> [Task objective]:
Show the lines below that contain the string "size".
****************************************
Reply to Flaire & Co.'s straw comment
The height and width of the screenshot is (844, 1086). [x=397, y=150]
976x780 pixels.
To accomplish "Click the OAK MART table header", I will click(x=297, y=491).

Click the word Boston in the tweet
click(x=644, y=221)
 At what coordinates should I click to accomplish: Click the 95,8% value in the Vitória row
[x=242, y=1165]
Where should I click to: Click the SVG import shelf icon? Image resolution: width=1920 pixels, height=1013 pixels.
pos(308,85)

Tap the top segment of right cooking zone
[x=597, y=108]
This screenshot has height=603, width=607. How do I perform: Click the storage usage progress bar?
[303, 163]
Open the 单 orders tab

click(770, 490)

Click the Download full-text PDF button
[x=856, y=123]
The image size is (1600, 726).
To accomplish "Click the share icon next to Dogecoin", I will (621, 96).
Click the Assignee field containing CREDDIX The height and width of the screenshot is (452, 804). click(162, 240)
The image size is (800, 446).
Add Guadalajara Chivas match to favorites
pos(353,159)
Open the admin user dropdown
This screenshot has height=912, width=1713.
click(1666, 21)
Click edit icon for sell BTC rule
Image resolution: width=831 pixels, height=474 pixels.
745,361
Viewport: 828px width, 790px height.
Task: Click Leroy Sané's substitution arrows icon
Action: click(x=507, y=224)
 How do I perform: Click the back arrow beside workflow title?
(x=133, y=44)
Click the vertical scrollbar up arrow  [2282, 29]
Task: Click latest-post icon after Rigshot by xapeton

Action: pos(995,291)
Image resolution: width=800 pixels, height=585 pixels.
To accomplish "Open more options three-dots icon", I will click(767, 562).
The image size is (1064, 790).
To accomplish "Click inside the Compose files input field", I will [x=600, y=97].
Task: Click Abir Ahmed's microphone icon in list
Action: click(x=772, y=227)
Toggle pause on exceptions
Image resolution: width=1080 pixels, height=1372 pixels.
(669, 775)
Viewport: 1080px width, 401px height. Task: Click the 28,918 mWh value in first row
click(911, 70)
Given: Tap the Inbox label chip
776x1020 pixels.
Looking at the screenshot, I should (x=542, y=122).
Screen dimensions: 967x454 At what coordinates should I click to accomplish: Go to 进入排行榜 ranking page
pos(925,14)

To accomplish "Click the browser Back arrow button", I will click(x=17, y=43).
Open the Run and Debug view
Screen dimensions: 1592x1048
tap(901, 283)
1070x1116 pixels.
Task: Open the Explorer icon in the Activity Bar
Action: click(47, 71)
****************************************
> [Answer to the exercise]:
The image size is (1600, 726).
The image size is (800, 446).
The image size is (1064, 790).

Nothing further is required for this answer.